Mycotoxins and Health Effects
As wood destroying fungi grow, some (but not all) of them produce potentially toxic by-products called mycotoxins under some conditions. Some of these are commonly found in moisture-damaged building. More than 200 mycotoxins from common fungi have been identified, and more remain to be identified. The amount and types of mycotoxins produced by a particular fungi depends on many environmental and genetic factors. No one can tell whether a it is producing mycotoxins just by looking at it. Some mycotoxins are known to affect people, but for many mycotoxins little health information is available. Research on mycotoxins is ongoing. Exposure to mycotoxins can occur from inhalation, ingestion, and skin contact. It is prudent to avoid unnecessary inhalation exposure.

For more information on mycotoxins, see the 2004 Institute of Medicine Report, "Damp Indoor Spaces and Health", published by The National Academies Press in Washington, DC, and available on the Web.
Wood Destroying Fungus Growth
Wood Destroying Fungus can grow on virtually any organic material as long as moisture and oxygen are present.
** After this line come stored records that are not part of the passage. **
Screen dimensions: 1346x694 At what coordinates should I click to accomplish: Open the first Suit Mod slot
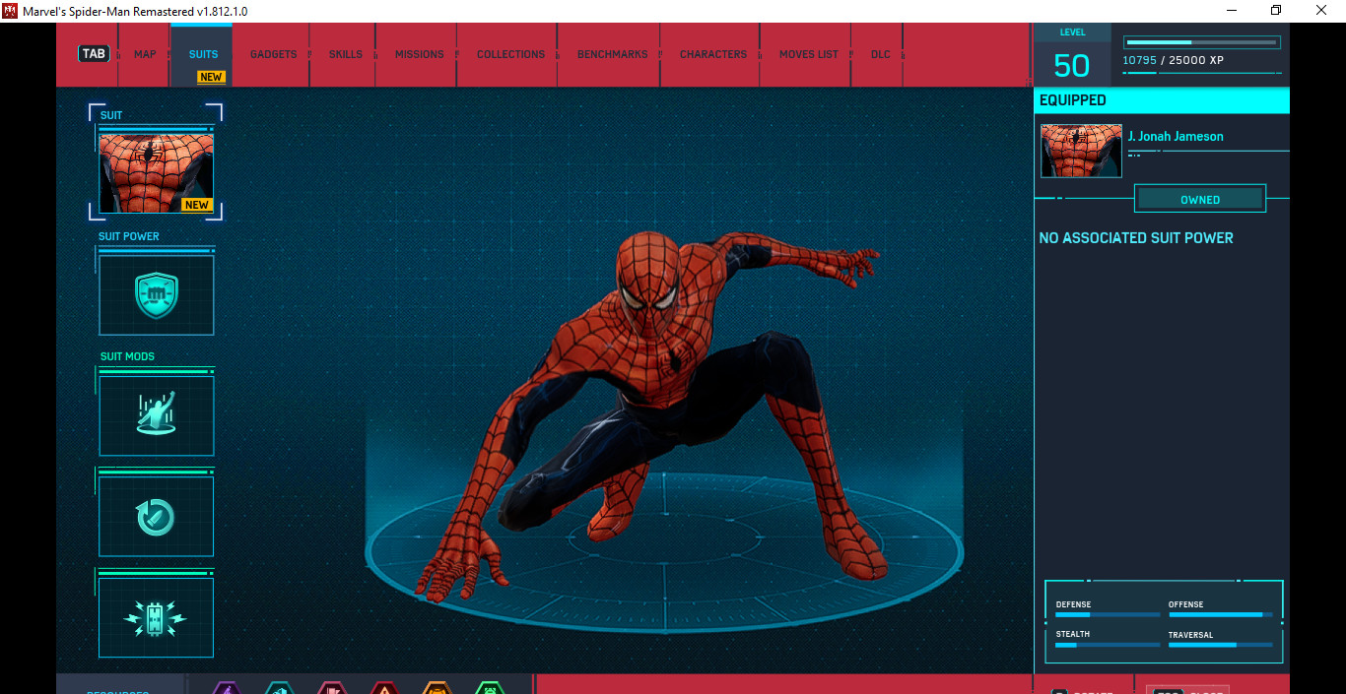pos(156,413)
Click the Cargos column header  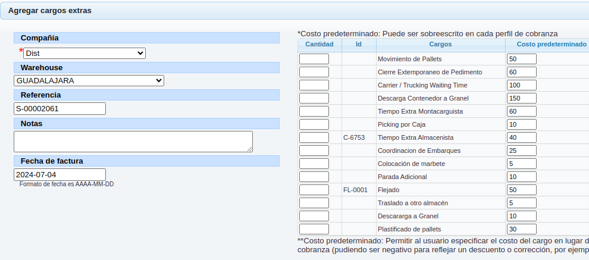tap(441, 45)
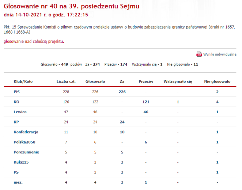Click the Polska2050 club link
This screenshot has width=242, height=190.
click(x=23, y=142)
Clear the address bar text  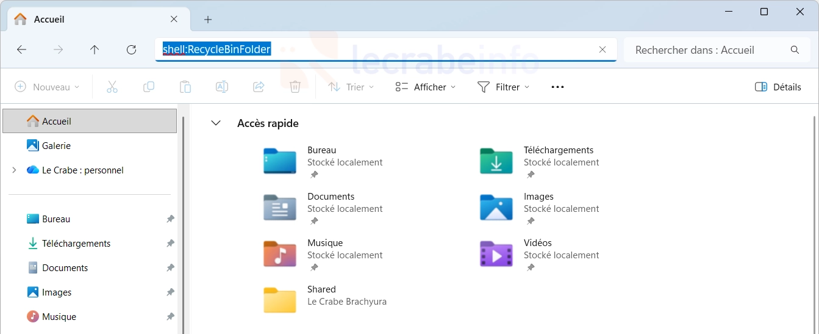tap(603, 50)
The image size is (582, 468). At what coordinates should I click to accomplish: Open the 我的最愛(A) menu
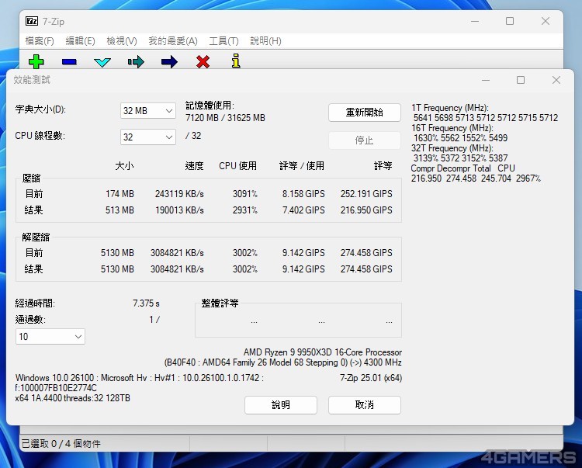pos(172,41)
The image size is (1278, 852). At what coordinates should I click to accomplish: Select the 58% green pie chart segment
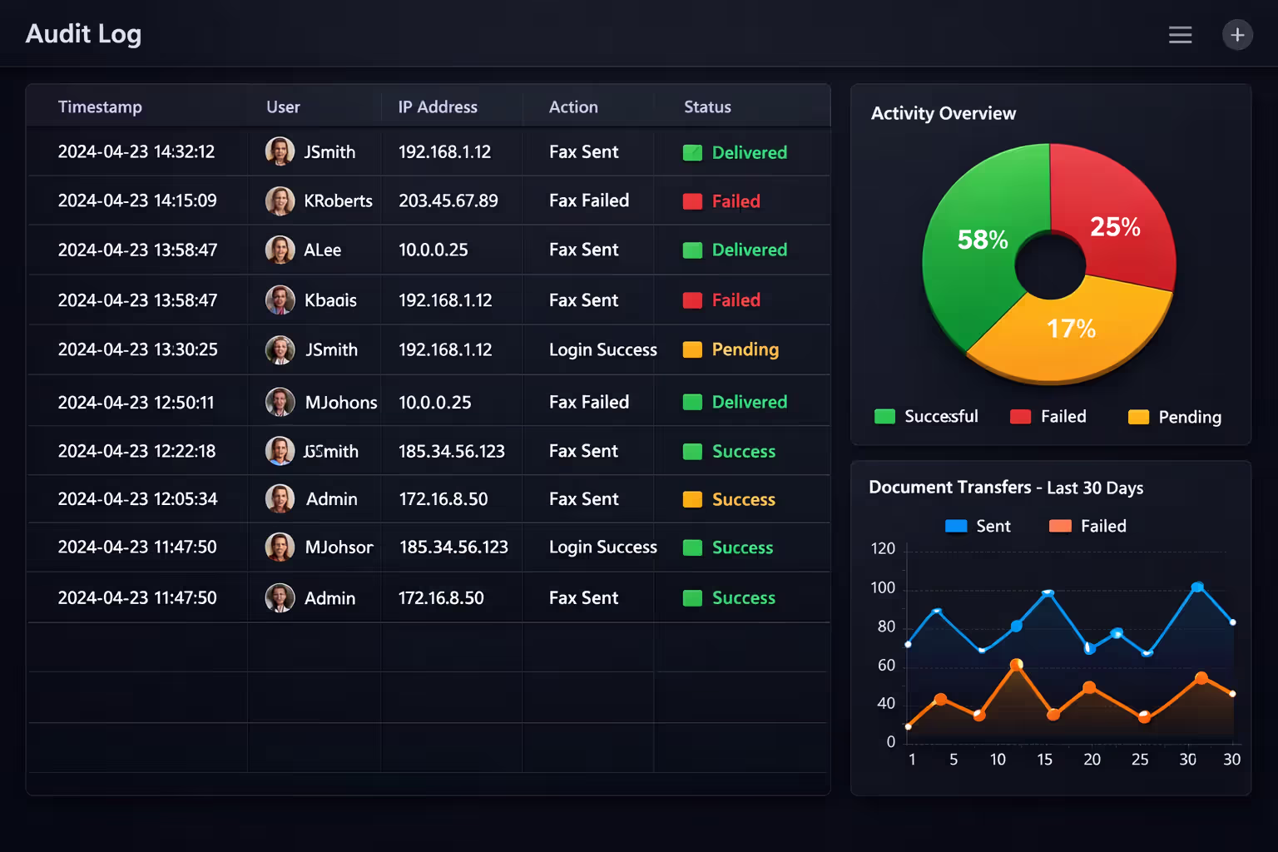click(982, 240)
There are fungi that grow on wood, paper, carpet, food, and insulation. Because it eats or digests what it is growing on, it can damage a building and its furnishings. If left unchecked, eventually it can cause structural damage to building materials.

Wood Destroying Fungus gradually destroy the things they grow on. You can prevent damage to buildings and building contents, save money, and avoid potential health problems by controlling moisture and eliminating its growth.